Data records
= = = = = = =
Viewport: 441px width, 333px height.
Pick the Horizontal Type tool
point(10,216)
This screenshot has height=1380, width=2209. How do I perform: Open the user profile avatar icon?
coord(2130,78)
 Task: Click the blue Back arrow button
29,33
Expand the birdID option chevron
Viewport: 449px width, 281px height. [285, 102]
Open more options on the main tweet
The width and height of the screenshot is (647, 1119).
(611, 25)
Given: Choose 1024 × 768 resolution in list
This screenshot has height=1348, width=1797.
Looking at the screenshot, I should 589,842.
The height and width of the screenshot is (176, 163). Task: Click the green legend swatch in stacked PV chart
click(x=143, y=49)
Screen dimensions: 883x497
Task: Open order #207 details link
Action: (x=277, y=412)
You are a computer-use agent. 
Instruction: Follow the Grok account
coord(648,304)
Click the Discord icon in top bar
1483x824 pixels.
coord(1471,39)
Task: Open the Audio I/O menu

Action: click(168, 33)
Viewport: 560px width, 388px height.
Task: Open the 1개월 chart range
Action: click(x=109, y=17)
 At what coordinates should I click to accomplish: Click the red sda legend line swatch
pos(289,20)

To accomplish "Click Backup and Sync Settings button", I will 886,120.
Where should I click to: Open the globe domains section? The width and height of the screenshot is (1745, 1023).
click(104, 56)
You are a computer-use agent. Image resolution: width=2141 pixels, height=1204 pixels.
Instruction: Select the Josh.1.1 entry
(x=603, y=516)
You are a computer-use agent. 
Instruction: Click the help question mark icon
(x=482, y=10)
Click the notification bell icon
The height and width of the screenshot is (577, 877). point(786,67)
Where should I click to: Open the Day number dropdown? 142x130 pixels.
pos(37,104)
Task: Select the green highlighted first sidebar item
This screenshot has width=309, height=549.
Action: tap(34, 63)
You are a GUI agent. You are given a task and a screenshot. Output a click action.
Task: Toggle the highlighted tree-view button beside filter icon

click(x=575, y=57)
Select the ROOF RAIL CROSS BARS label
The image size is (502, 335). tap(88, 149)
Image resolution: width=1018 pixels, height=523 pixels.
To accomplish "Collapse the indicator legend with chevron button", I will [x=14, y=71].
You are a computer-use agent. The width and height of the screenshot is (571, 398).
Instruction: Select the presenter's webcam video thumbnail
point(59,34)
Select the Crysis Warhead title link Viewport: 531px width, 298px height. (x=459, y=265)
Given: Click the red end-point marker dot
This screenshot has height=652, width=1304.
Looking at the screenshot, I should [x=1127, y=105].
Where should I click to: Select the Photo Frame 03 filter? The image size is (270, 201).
= = = = = = =
* _Your task_
Please retype the rows above from the very first line down through the line containing "(x=482, y=10)", with that line included.

* _Final result_
Viewport: 441px width, 333px height.
Pick the Horizontal Type tool
point(10,216)
This screenshot has height=1380, width=2209. How do I perform: Open the user profile avatar icon?
coord(2130,78)
 Task: Click the blue Back arrow button
29,33
Expand the birdID option chevron
Viewport: 449px width, 281px height. [285, 102]
Open more options on the main tweet
The width and height of the screenshot is (647, 1119).
(611, 25)
Given: Choose 1024 × 768 resolution in list
This screenshot has height=1348, width=1797.
Looking at the screenshot, I should 589,842.
The height and width of the screenshot is (176, 163). Task: Click the green legend swatch in stacked PV chart
click(x=143, y=49)
Screen dimensions: 883x497
Task: Open order #207 details link
Action: (x=277, y=412)
You are a computer-use agent. 
Instruction: Follow the Grok account
coord(648,304)
Click the Discord icon in top bar
1483x824 pixels.
coord(1471,39)
Task: Open the Audio I/O menu

Action: click(168, 33)
Viewport: 560px width, 388px height.
Task: Open the 1개월 chart range
Action: click(x=109, y=17)
 At what coordinates should I click to accomplish: Click the red sda legend line swatch
pos(289,20)

To accomplish "Click Backup and Sync Settings button", I will 886,120.
Where should I click to: Open the globe domains section? The width and height of the screenshot is (1745, 1023).
click(104, 56)
You are a computer-use agent. Image resolution: width=2141 pixels, height=1204 pixels.
Instruction: Select the Josh.1.1 entry
(x=603, y=516)
You are a computer-use agent. 
Instruction: Click the help question mark icon
(x=482, y=10)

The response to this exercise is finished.